In the 1990s, a family move to Kempsey gave Namira the opportunity to be part of the launch of a new community midwifery service with the Durri Aboriginal Medical Service. It was one of the first of four services of this kind that was launched in the state at the time, Namira said, and focused on bridging the gap between the maternal outcomes of Aboriginal and non-Aboriginal families.
“Women’s pregnancies are influenced by what else is happening in their life – it helps as a midwife to see pregnancy, birth and parenthood as a normal part of life, not as a medical problem,” Namira said.
“You cannot divorce pregnancy care from the woman’s normal situation.”
In Broken Hill, Namira worked as the maternal and child health coordinator of the Far West Area Health Service, which at the time stretched from Broken Hill south to Wentworth on the Victorian border, and took in towns including Bourke and Brewarrina. The strategic position aimed to improve maternal and child health throughout the region.
Since arriving in Taree, Namira has taken on the role of project officer to get the hospital’s public antenatal clinic up and running in 2008. That was followed in November 2010 by the launch of the young parents’ pregnancy clinic in 2010, specialising in care for parents under the age of 23.
Namira said both the services had been taken up by the community.
“Women appreciate the access, in having the opportunity to see a midwife,” she said.

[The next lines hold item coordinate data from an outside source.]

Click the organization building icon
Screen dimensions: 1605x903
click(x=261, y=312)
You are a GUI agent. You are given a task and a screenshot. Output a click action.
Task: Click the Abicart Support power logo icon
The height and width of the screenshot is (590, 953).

“We provide an antenatal clinic to allow women to access education and care, and talk about their concerns... If there is a medical problem, they are referred to a GP, or obstetric specialist.”
Namira is currently working part time, as she has taken on a full load of study to complete her research doctorate. Her doctorate will focus on antenatal and maternity care for women with learning disabilities.
An under-researched area in Australia, Namira said she was inspired to complete the research after experience in her own family. She said there were real consequences for lack of education and care for these women.
“Statistics show that between 40 and 60 per cent of these women have their child removed their care at some point. Why do we have to wait for a crisis to act, when we should be preparing women and their partners?” she said.
“I am hoping that it will improve things for families – there is a growing need for this information, now that more students are coming through with learning disabilities.
“Everyone should have the opportunity to transition to parenthood, and enjoy parenthood.”
In reflecting on her varied career, Namira said her home life, with a wonderful supportive husband and children, had helped her pursue her areas of interest.
The Midwife of the Year award was presented to Namira at her hospital last week, and will be formally awarded at the Australian College of Midwives NSW branch’s conference in August.